Leave a comment 3 Reader Comments
  1. Written by
    Howard.Morris
    on

    Thought provoking stuff Andy. Here are my thoughts:

    Since the standard of proof for construction claims is a balance of probability or preponderance of evidence then one approach would be to consider the question of whether to submit a claim along the same sort of lines.

    Is what has been produced sufficiently robust to convince the recipient that there is entitlement? At 51% certainty then you’d almost certainly want to submit. Maybe still at 40%? Below that we may open ourselves up to accusations of submitting a spurious claim or simply “trying it on”

    Contractors that consistently “try it on” often end up damaging themselves. First of all they soon acquire an unenviable reputation which can harm current working relationships and result in future lost business. In addition, where claims are constantly produced on spurious grounds there’s a danger of cry wolf syndrome. The recipient of these claims hardens their heart to such an extent that when a perfectly valid claim is actually submitted it is met with resistance that it doesn’t deserve.

    I think also one should refer to colleagues for second opinions. If a situation arises that you think gives entitlement but aren’t 100% sure, why not sound it out with a colleague? “How does that read to you?” “If I argued this, how would you respond?” Playing devil’s advocate with an experienced colleague can be a cheap and practical testing ground!

    Howard Morris FICCP

  2. Written by
    Andy Hewitt
    on

    Hi Howard,

    Thank you for your contribution. I agree with you entirely.

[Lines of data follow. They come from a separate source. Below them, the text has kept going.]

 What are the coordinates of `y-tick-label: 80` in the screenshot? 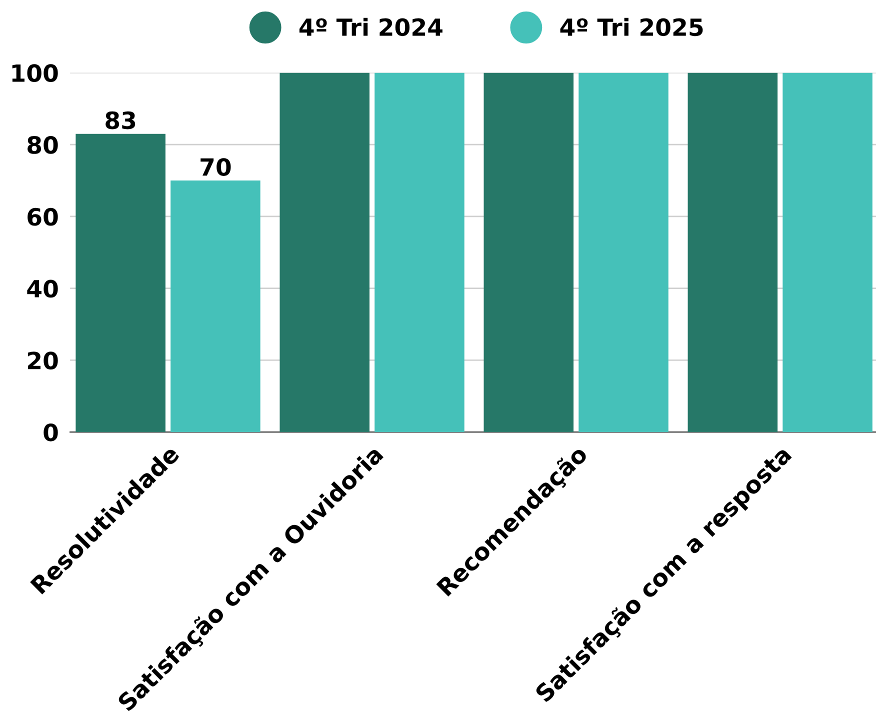 It's located at (43, 145).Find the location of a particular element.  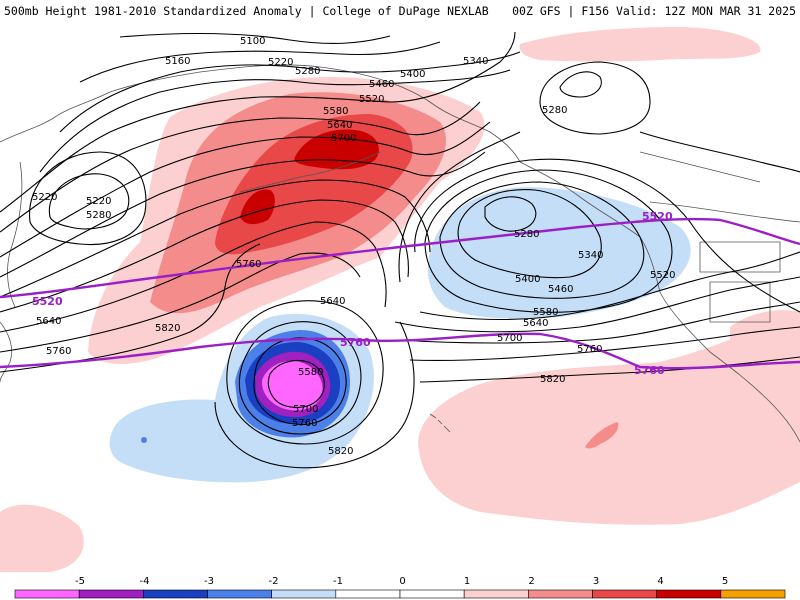

climo-label: 5760 is located at coordinates (356, 342).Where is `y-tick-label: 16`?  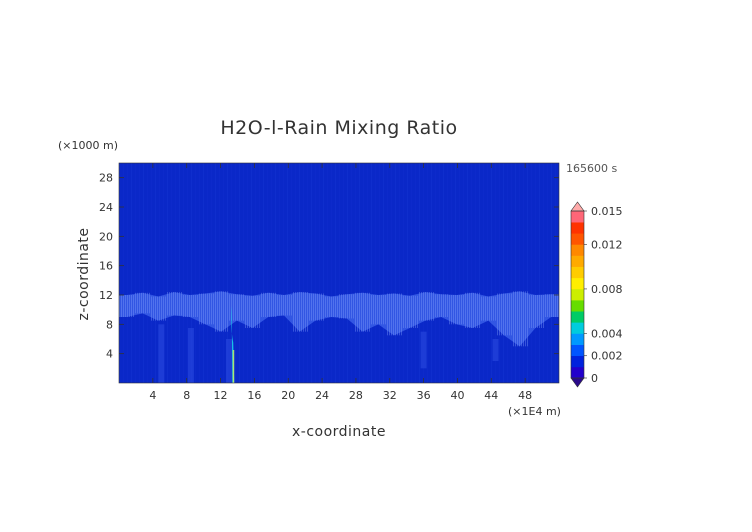 y-tick-label: 16 is located at coordinates (106, 266).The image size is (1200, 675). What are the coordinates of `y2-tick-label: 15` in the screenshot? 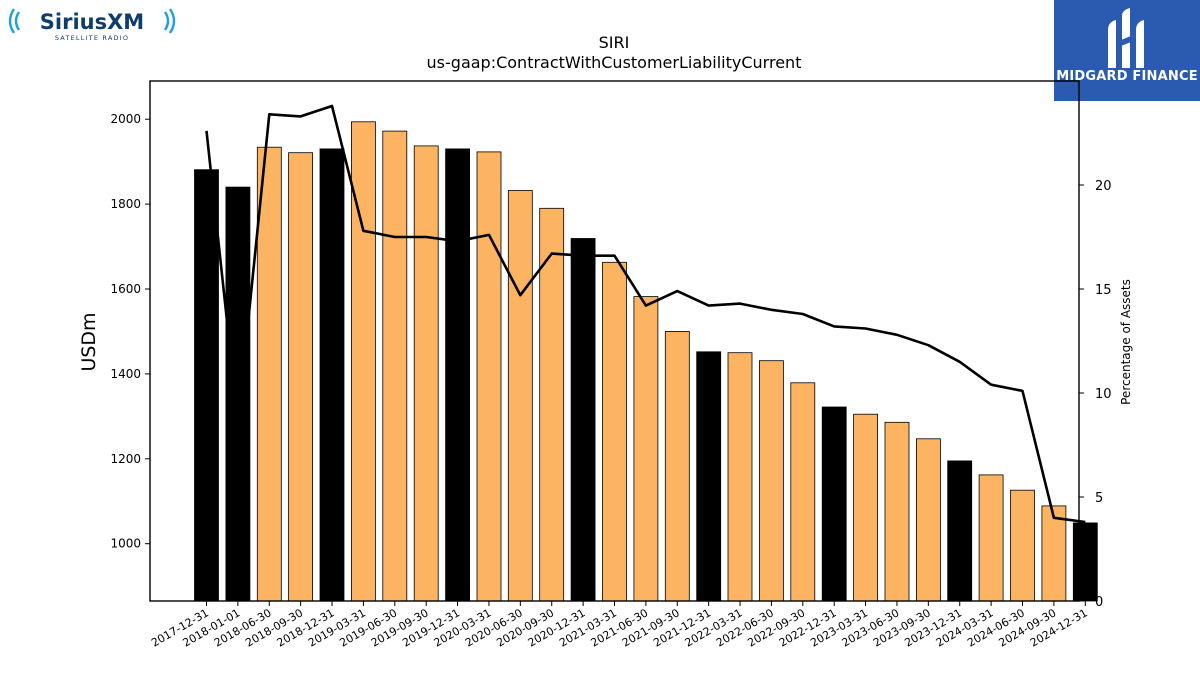 It's located at (1104, 290).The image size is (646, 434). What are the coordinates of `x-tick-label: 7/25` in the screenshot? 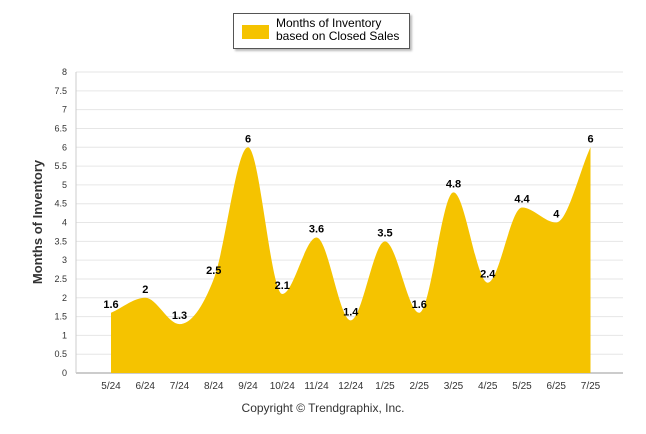 It's located at (591, 386).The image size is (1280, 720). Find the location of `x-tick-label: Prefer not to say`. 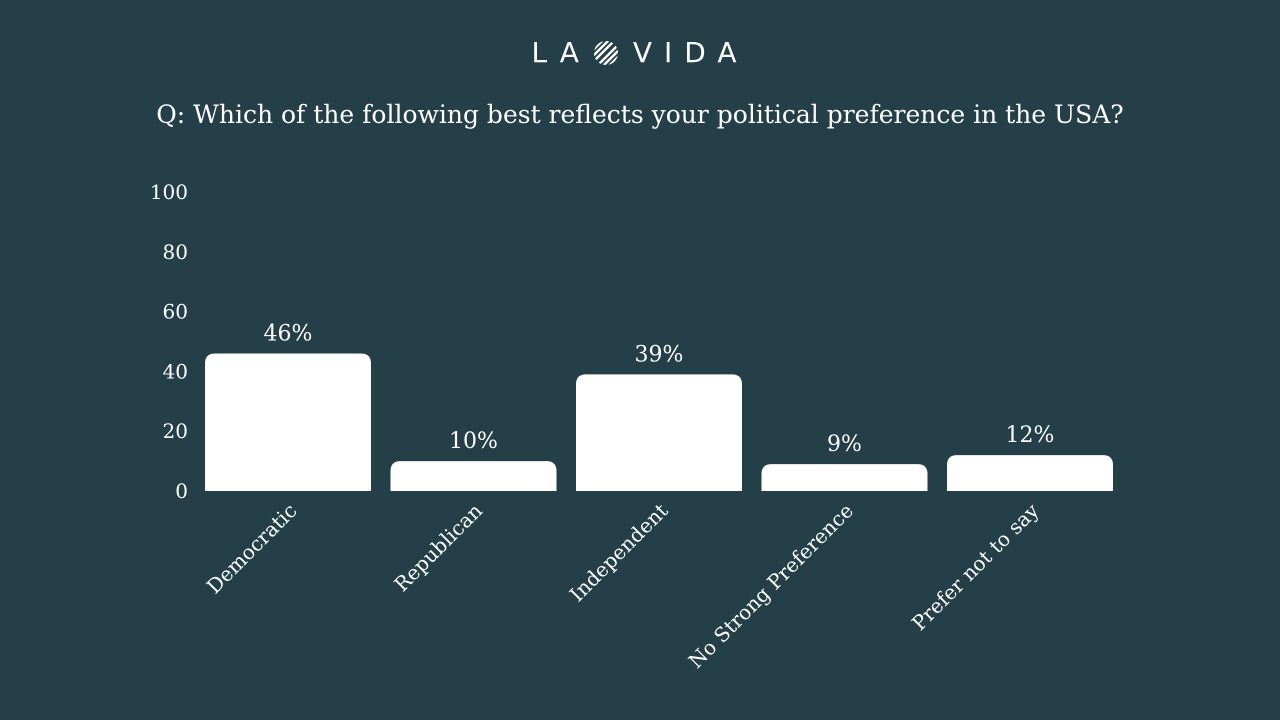

x-tick-label: Prefer not to say is located at coordinates (976, 566).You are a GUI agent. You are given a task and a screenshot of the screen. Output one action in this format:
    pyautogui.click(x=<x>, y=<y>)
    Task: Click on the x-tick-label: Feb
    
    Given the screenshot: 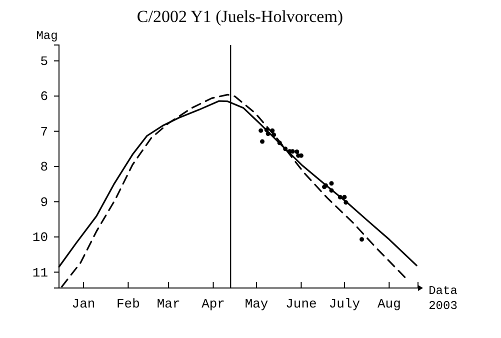 What is the action you would take?
    pyautogui.click(x=128, y=304)
    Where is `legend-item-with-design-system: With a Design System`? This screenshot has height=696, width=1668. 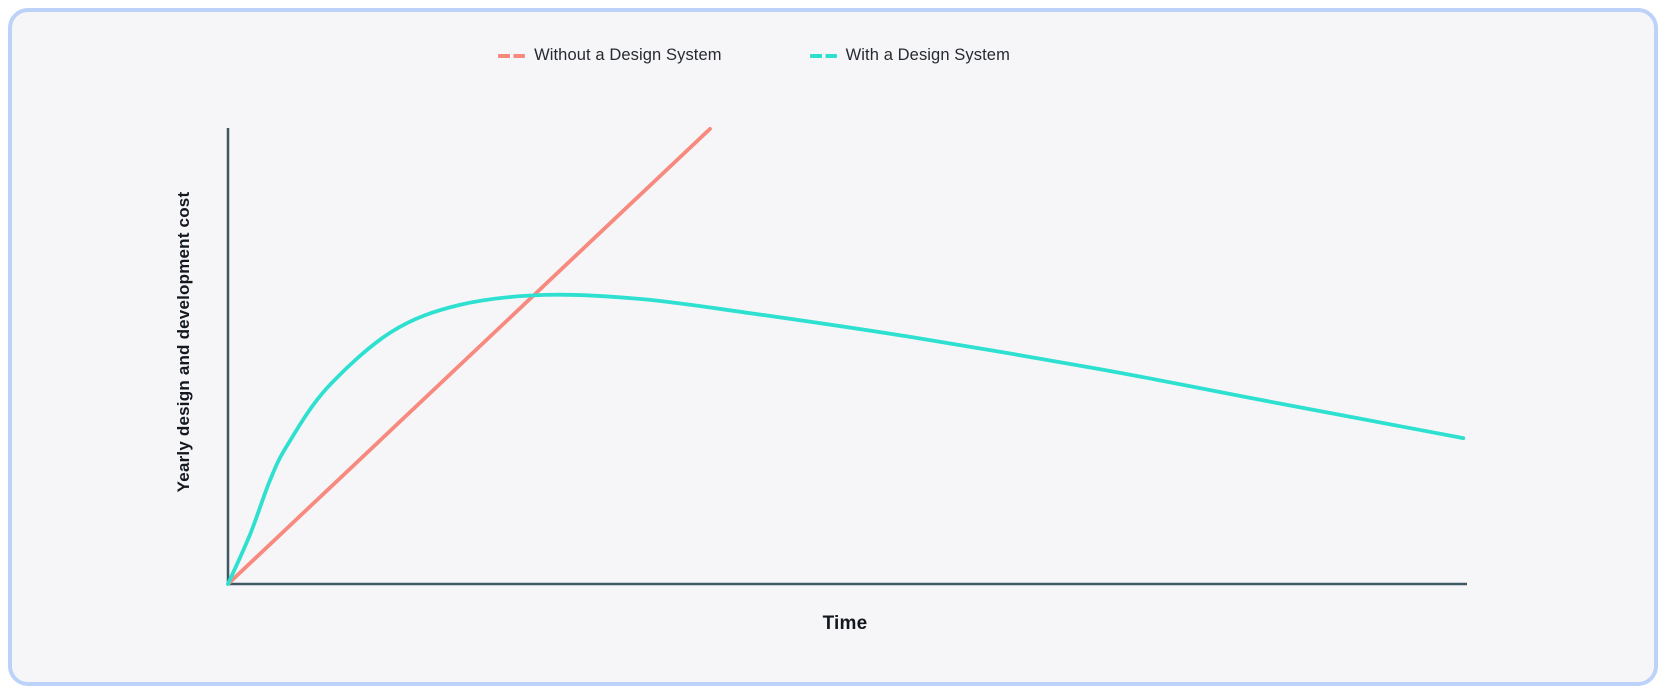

    Of course a suitably experienced colleague would be a more econimical way of getting a second opinion on the merits of a claim, providing you have someone like that within your organisation.

    When completing a claim, I also recommend that a ‘third party review’ is carried out, either by a colleague with no prior knowledge of the matter in question, or an outside expert. This ensures that everything is properly explained and, if the reviewer provides devil’s advocacy, often provides insight into how the receiving party may react and view the matter.

    Andy

  3. Written by
    Chandrashekhar Thatte
    on

    It is always a business after-all for all parties to the contract.A contractor ,if he suffers any kind of genuine damage or incurs additional cost not covered in the contract price ,is rightfully entitled to submit a claim and there is no question of not submitting the claim.For any claim which merits consideration for review/acceptance should be systematically documented ,prepared and convincingly/justifiably presented in time as provided in the contract with all the contemporaneous documentary evidence .Preparation and submission of a claim is an art as well as science for genuine as well as spurious claims exploiting lacuna in the contract terms and specifications.

    I fully agree and support your thoughts,Howard and Andy.